## The problem:
Reproduce the entire passage about an Iranian physicist's visa delay word for word.

Iranian physicist M. Hadi Hadizadeh was looking forward to returning to his alma mater, Ohio University, as a visiting professor.
He was a specialist in scanning devices used for medical research and luggage screening, and a leading advocate of democracy in his country. He once was freed from an Iranian prison through the appeals of several Nobel laureates.
But a seemingly routine request for a U.S. visa got him a 17-month nightmare, he contends, because of three words: “Iranian nuclear physicist.”
“They thought I was either a double agent, or it wouldn’t be safe for the security of the United States that an Iranian nuclear physicist would come here and do research,” he said.
Hadizadeh was blocked by stringent visa requirements enacted after the Sept. 11, 2001, terrorist attacks to bar scientific visitors who might hand over strategic knowledge and technologies to U.S. enemies.
But the rules have become so broad that thousands of foreign students and scholars have been denied or delayed visas even though they have no connections to sensitive technologies.
The foundation of the new procedures is a government technology watch list that identifies scientific fields with potential military importance. Anyone studying those areas can be screened for months before being allowed to enter the United States, even if they have previously studied or worked in the country for years.
The list includes research areas with clear military significance, such as bioweapons, navigation and laser technology. But it also sweeps up whole fields of science that have peaceful as well as military uses.

## Given material:

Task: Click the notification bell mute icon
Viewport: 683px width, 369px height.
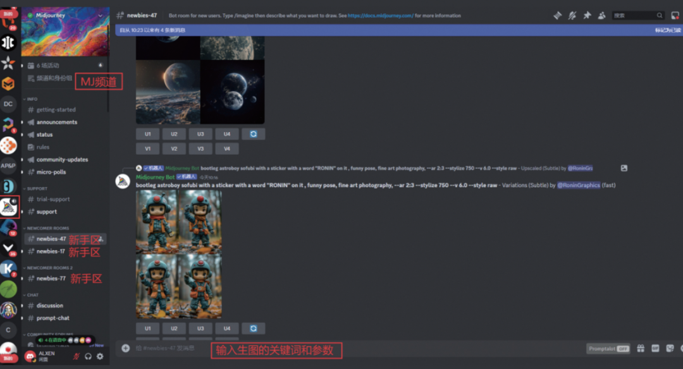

## Exercise result:
Iranian physicist M. Hadi Hadizadeh was looking forward to returning to his alma mater, Ohio University, as a visiting professor.
He was a specialist in scanning devices used for medical research and luggage screening, and a leading advocate of democracy in his country. He once was freed from an Iranian prison through the appeals of several Nobel laureates.
But a seemingly routine request for a U.S. visa got him a 17-month nightmare, he contends, because of three words: “Iranian nuclear physicist.”
“They thought I was either a double agent, or it wouldn’t be safe for the security of the United States that an Iranian nuclear physicist would come here and do research,” he said.
Hadizadeh was blocked by stringent visa requirements enacted after the Sept. 11, 2001, terrorist attacks to bar scientific visitors who might hand over strategic knowledge and technologies to U.S. enemies.
But the rules have become so broad that thousands of foreign students and scholars have been denied or delayed visas even though they have no connections to sensitive technologies.
The foundation of the new procedures is a government technology watch list that identifies scientific fields with potential military importance. Anyone studying those areas can be screened for months before being allowed to enter the United States, even if they have previously studied or worked in the country for years.
The list includes research areas with clear military significance, such as bioweapons, navigation and laser technology. But it also sweeps up whole fields of science that have peaceful as well as military uses.